**AIM OF THE EXERCISE**
Can you rewrite everything from the line containing "Like the main tweet by gigi" down to the line containing "Click the dev-extension.one", changing "dropdown" to "drop-down list" and keeping the rest of those records unchanged?

**DATA**

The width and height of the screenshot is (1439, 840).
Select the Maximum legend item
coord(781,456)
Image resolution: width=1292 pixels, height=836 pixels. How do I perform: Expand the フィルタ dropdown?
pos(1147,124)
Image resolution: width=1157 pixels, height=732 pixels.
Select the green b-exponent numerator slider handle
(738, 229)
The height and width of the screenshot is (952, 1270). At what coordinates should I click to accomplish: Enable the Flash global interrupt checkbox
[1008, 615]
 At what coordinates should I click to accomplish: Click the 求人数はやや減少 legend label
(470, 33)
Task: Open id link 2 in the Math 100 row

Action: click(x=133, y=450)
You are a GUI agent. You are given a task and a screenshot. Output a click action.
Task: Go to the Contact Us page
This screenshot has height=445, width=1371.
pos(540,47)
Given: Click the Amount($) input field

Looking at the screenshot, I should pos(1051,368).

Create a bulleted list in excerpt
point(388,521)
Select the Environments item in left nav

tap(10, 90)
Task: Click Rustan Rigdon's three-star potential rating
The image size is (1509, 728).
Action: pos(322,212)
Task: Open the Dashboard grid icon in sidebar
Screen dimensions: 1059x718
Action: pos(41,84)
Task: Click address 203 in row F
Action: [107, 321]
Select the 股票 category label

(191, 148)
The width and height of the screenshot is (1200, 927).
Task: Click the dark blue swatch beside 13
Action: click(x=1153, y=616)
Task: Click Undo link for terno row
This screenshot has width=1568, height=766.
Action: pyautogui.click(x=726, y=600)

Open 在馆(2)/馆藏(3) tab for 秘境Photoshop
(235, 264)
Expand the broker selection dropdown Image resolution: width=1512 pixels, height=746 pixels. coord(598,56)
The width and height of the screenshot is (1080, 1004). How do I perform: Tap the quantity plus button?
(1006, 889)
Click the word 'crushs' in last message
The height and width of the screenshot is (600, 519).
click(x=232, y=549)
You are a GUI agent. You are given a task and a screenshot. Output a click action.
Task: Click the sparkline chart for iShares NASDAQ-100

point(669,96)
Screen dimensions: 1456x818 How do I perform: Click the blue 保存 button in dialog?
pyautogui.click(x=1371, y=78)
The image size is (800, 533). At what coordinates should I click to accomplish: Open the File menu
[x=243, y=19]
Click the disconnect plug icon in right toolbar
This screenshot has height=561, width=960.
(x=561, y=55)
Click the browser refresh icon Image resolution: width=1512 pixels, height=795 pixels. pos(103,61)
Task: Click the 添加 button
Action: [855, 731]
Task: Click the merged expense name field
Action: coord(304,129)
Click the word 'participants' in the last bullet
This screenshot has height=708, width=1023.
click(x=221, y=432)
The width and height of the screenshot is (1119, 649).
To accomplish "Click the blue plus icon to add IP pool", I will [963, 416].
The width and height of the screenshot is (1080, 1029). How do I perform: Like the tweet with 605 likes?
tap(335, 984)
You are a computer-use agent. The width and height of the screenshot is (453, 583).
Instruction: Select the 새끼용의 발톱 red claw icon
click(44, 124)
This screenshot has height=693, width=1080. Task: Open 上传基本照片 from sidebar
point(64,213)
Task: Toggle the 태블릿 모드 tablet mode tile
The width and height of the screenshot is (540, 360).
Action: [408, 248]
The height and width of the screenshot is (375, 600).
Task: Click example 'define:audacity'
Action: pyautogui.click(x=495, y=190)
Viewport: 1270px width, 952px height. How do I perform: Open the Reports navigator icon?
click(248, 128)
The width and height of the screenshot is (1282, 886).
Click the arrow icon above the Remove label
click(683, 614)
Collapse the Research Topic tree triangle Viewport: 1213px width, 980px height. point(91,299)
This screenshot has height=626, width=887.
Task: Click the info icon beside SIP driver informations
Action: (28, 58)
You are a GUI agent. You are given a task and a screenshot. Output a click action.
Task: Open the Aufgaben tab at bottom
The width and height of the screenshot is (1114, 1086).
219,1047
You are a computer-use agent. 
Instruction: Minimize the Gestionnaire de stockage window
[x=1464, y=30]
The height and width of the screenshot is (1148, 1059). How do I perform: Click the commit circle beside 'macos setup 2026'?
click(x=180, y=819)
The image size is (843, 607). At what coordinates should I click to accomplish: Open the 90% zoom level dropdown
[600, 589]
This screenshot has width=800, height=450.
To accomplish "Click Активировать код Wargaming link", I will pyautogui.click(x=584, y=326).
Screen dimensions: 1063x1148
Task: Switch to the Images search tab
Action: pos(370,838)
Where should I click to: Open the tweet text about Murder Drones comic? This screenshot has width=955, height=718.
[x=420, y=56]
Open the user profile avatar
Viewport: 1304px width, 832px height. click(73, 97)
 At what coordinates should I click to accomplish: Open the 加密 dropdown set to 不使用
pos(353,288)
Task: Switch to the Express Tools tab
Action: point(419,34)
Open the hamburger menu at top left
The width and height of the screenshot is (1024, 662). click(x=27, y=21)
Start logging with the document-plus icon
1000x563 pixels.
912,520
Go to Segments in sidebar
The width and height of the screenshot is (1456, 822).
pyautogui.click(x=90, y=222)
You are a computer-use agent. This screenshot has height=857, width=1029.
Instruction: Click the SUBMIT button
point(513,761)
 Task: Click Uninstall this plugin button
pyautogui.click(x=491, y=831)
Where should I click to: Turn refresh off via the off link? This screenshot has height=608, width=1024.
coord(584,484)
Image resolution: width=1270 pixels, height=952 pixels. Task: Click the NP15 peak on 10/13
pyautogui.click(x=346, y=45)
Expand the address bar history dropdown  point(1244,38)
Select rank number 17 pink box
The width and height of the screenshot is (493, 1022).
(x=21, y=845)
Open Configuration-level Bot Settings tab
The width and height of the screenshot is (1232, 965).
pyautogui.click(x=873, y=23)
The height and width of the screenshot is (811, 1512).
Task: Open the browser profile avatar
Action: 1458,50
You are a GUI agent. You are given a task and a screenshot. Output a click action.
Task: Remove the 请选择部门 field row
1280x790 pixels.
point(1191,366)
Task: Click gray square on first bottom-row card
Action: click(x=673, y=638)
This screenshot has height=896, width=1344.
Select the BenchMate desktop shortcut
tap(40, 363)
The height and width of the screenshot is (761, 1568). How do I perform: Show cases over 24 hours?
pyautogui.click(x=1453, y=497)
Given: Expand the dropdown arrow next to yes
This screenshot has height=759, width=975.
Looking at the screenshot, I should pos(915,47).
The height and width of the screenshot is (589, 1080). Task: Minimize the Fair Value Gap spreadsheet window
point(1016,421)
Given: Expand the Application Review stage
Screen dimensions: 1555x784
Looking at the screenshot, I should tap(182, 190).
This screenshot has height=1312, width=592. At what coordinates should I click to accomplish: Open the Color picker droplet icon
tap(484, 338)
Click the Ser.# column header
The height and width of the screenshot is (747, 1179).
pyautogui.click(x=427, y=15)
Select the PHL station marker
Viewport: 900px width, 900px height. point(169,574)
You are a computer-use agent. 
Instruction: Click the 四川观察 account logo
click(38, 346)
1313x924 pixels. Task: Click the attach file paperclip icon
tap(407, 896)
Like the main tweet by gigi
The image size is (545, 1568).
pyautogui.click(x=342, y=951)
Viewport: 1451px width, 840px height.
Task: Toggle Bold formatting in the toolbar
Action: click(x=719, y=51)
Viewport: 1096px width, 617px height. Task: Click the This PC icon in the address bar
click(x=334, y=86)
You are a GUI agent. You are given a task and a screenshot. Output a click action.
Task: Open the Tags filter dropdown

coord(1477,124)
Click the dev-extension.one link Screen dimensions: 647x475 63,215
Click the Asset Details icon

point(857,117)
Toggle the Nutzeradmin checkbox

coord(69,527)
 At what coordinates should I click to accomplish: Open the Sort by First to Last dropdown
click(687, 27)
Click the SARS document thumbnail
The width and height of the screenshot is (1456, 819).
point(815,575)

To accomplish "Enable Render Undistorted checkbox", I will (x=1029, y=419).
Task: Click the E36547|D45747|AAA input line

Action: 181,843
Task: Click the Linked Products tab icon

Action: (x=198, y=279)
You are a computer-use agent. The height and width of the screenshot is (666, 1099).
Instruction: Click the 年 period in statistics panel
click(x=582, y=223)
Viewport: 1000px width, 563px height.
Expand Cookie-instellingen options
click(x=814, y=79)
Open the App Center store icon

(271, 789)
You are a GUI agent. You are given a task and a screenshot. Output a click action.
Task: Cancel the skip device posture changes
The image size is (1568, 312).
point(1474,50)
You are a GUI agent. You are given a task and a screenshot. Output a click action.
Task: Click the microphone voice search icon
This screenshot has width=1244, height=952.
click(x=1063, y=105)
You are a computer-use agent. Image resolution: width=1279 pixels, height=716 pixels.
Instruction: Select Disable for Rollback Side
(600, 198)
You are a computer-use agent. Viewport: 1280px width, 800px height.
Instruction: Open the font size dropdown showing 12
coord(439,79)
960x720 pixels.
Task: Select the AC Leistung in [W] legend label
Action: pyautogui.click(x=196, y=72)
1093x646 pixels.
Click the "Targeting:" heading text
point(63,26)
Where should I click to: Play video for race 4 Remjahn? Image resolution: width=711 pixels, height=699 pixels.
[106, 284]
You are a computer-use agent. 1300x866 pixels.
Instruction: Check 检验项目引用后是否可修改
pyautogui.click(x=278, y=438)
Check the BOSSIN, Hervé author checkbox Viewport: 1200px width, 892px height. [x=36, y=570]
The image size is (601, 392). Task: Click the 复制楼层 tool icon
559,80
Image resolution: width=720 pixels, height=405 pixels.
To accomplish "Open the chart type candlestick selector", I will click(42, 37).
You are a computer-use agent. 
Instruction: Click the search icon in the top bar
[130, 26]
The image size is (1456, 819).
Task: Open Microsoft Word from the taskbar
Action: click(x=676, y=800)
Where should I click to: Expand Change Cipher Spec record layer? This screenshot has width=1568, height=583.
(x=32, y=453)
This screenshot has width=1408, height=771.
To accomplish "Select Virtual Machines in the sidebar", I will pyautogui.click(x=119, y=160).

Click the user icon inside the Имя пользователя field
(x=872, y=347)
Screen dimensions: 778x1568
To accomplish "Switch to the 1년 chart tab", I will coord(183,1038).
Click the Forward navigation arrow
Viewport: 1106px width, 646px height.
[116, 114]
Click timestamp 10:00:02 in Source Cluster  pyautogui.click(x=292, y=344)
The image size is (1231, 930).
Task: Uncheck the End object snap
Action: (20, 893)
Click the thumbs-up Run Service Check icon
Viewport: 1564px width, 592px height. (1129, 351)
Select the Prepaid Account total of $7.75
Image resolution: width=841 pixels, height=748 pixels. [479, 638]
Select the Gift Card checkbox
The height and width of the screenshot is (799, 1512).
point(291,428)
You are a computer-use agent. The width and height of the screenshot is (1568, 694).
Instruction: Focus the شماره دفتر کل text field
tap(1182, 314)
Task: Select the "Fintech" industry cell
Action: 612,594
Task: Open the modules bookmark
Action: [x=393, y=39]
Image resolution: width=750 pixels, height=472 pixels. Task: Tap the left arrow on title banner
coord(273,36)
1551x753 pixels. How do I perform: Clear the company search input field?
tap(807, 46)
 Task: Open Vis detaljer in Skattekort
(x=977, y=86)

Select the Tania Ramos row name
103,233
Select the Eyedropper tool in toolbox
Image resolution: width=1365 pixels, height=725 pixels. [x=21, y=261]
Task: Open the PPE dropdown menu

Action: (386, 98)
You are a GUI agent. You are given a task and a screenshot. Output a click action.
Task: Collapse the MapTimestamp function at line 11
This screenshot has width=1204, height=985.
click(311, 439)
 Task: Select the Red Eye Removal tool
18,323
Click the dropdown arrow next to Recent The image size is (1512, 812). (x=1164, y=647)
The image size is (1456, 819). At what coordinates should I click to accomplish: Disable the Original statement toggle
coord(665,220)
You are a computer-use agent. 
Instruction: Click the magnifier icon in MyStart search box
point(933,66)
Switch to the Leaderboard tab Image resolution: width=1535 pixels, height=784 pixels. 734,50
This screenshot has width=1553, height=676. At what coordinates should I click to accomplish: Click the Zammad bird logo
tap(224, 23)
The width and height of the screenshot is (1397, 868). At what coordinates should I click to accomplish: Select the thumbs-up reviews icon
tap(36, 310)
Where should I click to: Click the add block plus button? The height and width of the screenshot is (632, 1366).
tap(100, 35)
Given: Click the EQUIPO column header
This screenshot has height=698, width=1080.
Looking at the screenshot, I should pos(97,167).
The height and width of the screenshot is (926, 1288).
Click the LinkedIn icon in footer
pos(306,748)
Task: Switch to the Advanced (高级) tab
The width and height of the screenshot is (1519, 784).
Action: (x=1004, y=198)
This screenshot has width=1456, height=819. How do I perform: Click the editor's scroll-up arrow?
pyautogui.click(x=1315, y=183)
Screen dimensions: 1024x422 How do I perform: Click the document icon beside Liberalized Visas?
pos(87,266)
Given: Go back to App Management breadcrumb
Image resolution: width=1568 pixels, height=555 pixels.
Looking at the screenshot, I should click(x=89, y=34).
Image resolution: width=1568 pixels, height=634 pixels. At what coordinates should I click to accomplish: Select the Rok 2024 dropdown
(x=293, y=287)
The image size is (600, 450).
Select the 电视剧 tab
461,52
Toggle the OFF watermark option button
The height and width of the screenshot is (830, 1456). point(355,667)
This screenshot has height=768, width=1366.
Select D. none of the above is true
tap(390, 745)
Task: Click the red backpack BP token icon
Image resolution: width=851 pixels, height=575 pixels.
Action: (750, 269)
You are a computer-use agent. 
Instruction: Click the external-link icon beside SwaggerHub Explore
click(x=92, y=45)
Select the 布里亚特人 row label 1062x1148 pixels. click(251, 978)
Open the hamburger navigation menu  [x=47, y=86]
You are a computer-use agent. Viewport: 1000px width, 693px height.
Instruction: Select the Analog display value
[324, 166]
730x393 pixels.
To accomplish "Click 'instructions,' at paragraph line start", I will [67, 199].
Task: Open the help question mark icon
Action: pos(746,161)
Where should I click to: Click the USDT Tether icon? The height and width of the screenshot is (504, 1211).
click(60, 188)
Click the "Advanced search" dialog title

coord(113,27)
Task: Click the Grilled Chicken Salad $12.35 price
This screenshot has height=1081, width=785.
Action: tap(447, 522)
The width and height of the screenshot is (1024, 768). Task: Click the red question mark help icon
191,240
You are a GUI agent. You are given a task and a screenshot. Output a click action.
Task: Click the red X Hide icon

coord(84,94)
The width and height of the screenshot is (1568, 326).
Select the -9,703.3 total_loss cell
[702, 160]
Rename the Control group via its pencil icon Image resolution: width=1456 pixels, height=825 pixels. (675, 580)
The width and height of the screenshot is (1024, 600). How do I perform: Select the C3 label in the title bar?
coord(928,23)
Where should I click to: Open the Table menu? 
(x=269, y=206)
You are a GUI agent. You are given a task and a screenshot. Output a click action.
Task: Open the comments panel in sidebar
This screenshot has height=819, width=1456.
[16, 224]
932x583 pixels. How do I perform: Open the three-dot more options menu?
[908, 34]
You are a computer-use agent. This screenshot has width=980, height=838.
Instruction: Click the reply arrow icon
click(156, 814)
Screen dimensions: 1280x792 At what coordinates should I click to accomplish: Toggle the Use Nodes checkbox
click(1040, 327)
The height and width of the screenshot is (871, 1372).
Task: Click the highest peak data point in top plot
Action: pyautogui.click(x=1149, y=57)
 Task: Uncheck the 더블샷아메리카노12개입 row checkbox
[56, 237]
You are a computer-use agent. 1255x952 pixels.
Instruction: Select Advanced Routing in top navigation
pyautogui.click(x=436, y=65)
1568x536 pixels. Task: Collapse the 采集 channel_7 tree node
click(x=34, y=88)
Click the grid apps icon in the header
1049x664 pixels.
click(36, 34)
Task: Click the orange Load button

**RESPONSE FOR THIS EXERCISE**
Like the main tweet by gigi
The image size is (545, 1568).
pyautogui.click(x=342, y=951)
Viewport: 1451px width, 840px height.
Task: Toggle Bold formatting in the toolbar
Action: click(x=719, y=51)
Viewport: 1096px width, 617px height. Task: Click the This PC icon in the address bar
click(x=334, y=86)
You are a GUI agent. You are given a task and a screenshot. Output a click action.
Task: Open the Tags filter drop-down list

coord(1477,124)
Click the dev-extension.one link Screen dimensions: 647x475 63,215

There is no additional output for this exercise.